Retype, exactly and with nothing added, the lines from the one showing "Instruction: Expand the" through the final line of the material. Omit pictures.

++++

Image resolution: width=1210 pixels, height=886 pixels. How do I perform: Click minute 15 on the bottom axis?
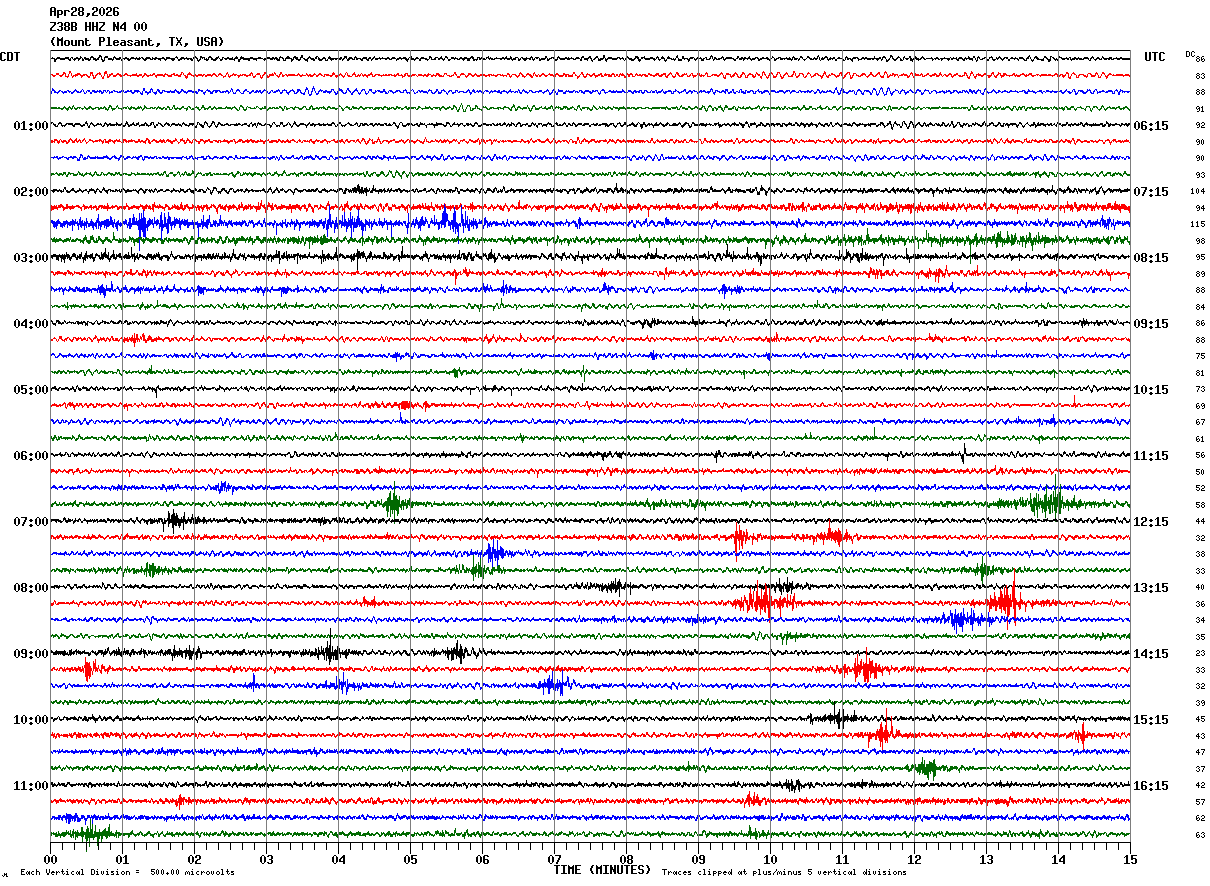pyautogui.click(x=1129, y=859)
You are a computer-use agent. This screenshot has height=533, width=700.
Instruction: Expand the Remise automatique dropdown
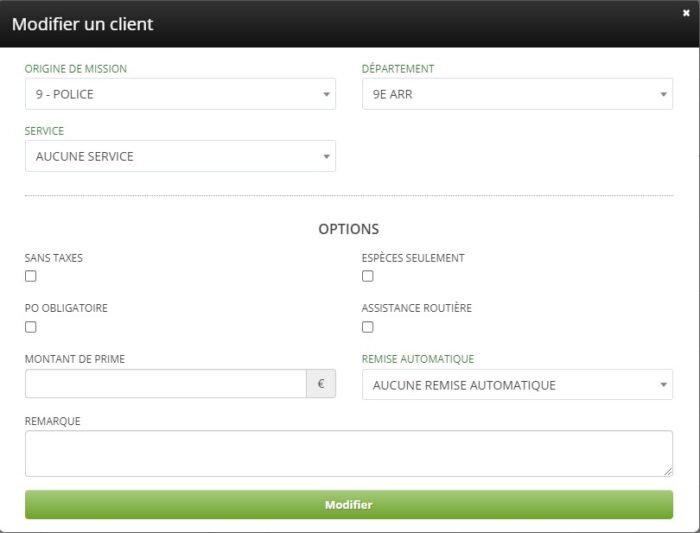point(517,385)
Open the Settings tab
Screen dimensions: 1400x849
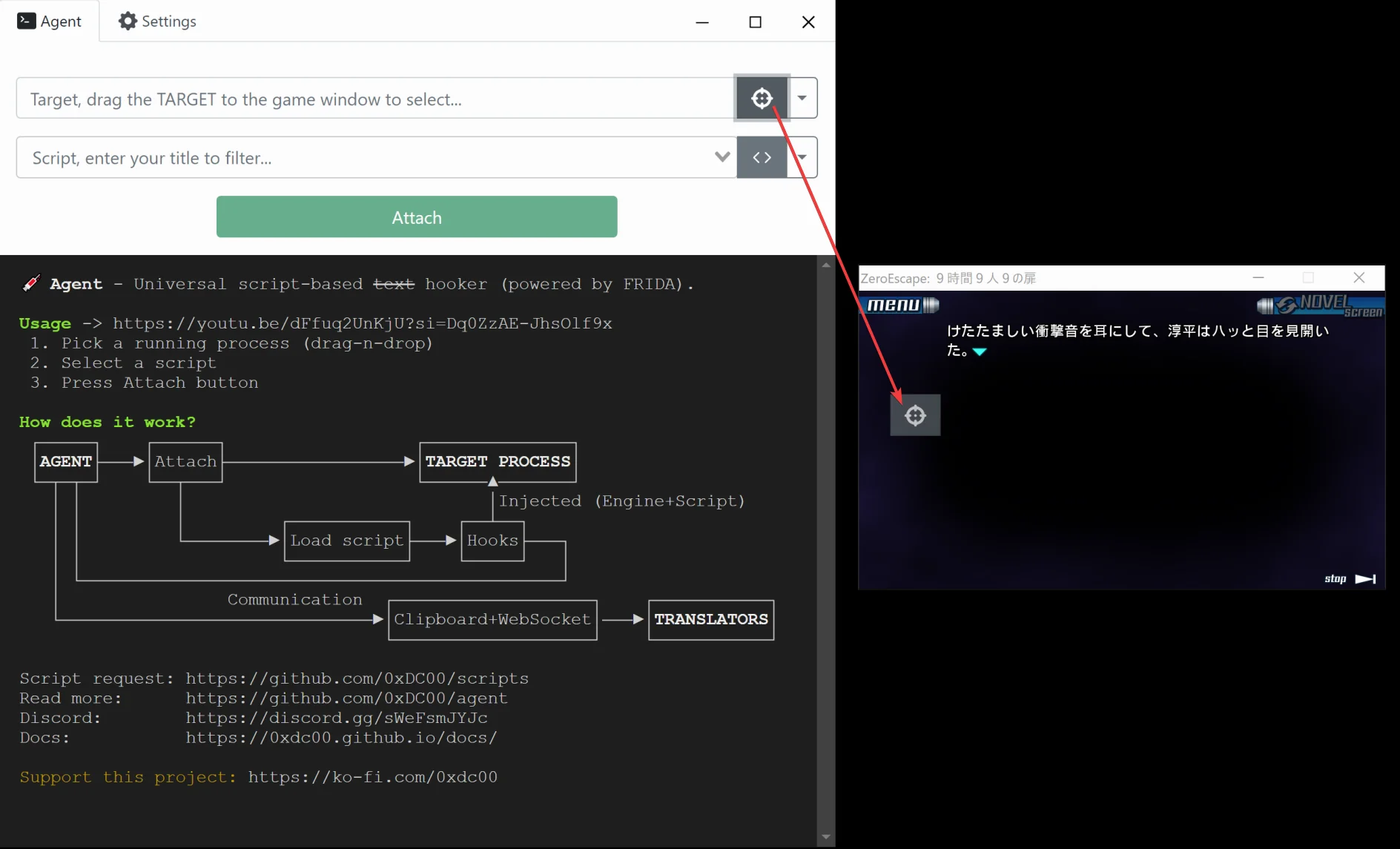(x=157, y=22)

++++

[WRITTEN REPLY]:
Instruction: Expand the Remise automatique dropdown
point(517,385)
Open the Settings tab
Screen dimensions: 1400x849
(x=157, y=22)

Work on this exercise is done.